Task item>
The data below should be repeated exactly and in full.

Saved data entries>

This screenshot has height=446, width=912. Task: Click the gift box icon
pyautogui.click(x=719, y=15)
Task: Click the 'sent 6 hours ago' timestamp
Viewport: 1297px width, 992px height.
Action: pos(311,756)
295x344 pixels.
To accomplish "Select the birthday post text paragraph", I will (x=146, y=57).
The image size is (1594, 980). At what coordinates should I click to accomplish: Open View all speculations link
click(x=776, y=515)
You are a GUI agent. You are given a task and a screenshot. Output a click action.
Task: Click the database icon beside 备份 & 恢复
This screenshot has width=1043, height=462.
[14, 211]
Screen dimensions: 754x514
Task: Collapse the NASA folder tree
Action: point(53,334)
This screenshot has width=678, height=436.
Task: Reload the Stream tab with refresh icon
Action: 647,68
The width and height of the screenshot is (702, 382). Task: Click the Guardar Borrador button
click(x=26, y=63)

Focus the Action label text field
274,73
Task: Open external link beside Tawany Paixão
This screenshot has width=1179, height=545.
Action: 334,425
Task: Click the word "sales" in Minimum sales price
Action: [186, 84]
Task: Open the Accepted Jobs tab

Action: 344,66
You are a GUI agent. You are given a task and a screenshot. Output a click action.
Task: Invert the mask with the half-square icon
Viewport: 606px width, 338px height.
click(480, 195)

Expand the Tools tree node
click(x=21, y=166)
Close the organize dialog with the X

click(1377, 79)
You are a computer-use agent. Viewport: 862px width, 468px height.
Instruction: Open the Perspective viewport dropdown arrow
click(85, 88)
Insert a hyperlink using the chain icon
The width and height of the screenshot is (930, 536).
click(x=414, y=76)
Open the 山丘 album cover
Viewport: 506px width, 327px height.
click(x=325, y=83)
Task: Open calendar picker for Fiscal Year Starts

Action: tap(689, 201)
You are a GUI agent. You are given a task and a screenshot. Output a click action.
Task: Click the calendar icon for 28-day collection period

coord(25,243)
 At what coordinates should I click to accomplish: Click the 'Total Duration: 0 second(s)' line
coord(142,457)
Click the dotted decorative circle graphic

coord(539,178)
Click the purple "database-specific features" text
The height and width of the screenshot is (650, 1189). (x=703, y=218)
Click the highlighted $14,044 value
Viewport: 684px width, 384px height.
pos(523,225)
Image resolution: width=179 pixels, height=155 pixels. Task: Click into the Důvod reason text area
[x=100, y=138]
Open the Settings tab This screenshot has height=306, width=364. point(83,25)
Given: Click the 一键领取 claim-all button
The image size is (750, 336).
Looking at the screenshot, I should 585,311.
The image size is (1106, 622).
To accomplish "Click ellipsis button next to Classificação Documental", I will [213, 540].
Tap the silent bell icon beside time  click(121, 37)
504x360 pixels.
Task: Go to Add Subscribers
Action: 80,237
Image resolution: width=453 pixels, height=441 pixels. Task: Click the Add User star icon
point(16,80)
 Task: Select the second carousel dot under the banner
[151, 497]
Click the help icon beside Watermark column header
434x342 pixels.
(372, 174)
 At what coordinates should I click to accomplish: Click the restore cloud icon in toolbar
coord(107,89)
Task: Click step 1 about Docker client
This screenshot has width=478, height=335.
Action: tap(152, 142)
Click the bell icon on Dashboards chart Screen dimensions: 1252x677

Exercise output>
This screenshot has height=446, width=912. Task: Click the gift box icon
pyautogui.click(x=719, y=15)
Task: Click the 'sent 6 hours ago' timestamp
Viewport: 1297px width, 992px height.
Action: pos(311,756)
295x344 pixels.
To accomplish "Select the birthday post text paragraph", I will (x=146, y=57).
The image size is (1594, 980). At what coordinates should I click to accomplish: Open View all speculations link
click(x=776, y=515)
You are a GUI agent. You are given a task and a screenshot. Output a click action.
Task: Click the database icon beside 备份 & 恢复
This screenshot has width=1043, height=462.
[14, 211]
Screen dimensions: 754x514
Task: Collapse the NASA folder tree
Action: point(53,334)
This screenshot has width=678, height=436.
Task: Reload the Stream tab with refresh icon
Action: 647,68
The width and height of the screenshot is (702, 382). Task: Click the Guardar Borrador button
click(x=26, y=63)

Focus the Action label text field
274,73
Task: Open external link beside Tawany Paixão
This screenshot has width=1179, height=545.
Action: 334,425
Task: Click the word "sales" in Minimum sales price
Action: [186, 84]
Task: Open the Accepted Jobs tab

Action: 344,66
You are a GUI agent. You are given a task and a screenshot. Output a click action.
Task: Invert the mask with the half-square icon
Viewport: 606px width, 338px height.
click(480, 195)

Expand the Tools tree node
click(x=21, y=166)
Close the organize dialog with the X

click(1377, 79)
You are a computer-use agent. Viewport: 862px width, 468px height.
Instruction: Open the Perspective viewport dropdown arrow
click(85, 88)
Insert a hyperlink using the chain icon
The width and height of the screenshot is (930, 536).
click(x=414, y=76)
Open the 山丘 album cover
Viewport: 506px width, 327px height.
click(x=325, y=83)
Task: Open calendar picker for Fiscal Year Starts

Action: tap(689, 201)
You are a GUI agent. You are given a task and a screenshot. Output a click action.
Task: Click the calendar icon for 28-day collection period

coord(25,243)
 At what coordinates should I click to accomplish: Click the 'Total Duration: 0 second(s)' line
coord(142,457)
Click the dotted decorative circle graphic

coord(539,178)
Click the purple "database-specific features" text
The height and width of the screenshot is (650, 1189). (x=703, y=218)
Click the highlighted $14,044 value
Viewport: 684px width, 384px height.
pos(523,225)
Image resolution: width=179 pixels, height=155 pixels. Task: Click into the Důvod reason text area
[x=100, y=138]
Open the Settings tab This screenshot has height=306, width=364. point(83,25)
Given: Click the 一键领取 claim-all button
The image size is (750, 336).
Looking at the screenshot, I should 585,311.
The image size is (1106, 622).
To accomplish "Click ellipsis button next to Classificação Documental", I will [213, 540].
Tap the silent bell icon beside time  click(121, 37)
504x360 pixels.
Task: Go to Add Subscribers
Action: 80,237
Image resolution: width=453 pixels, height=441 pixels. Task: Click the Add User star icon
point(16,80)
 Task: Select the second carousel dot under the banner
[151, 497]
Click the help icon beside Watermark column header
434x342 pixels.
(372, 174)
 At what coordinates should I click to accomplish: Click the restore cloud icon in toolbar
coord(107,89)
Task: Click step 1 about Docker client
This screenshot has width=478, height=335.
Action: tap(152, 142)
Click the bell icon on Dashboards chart Screen dimensions: 1252x677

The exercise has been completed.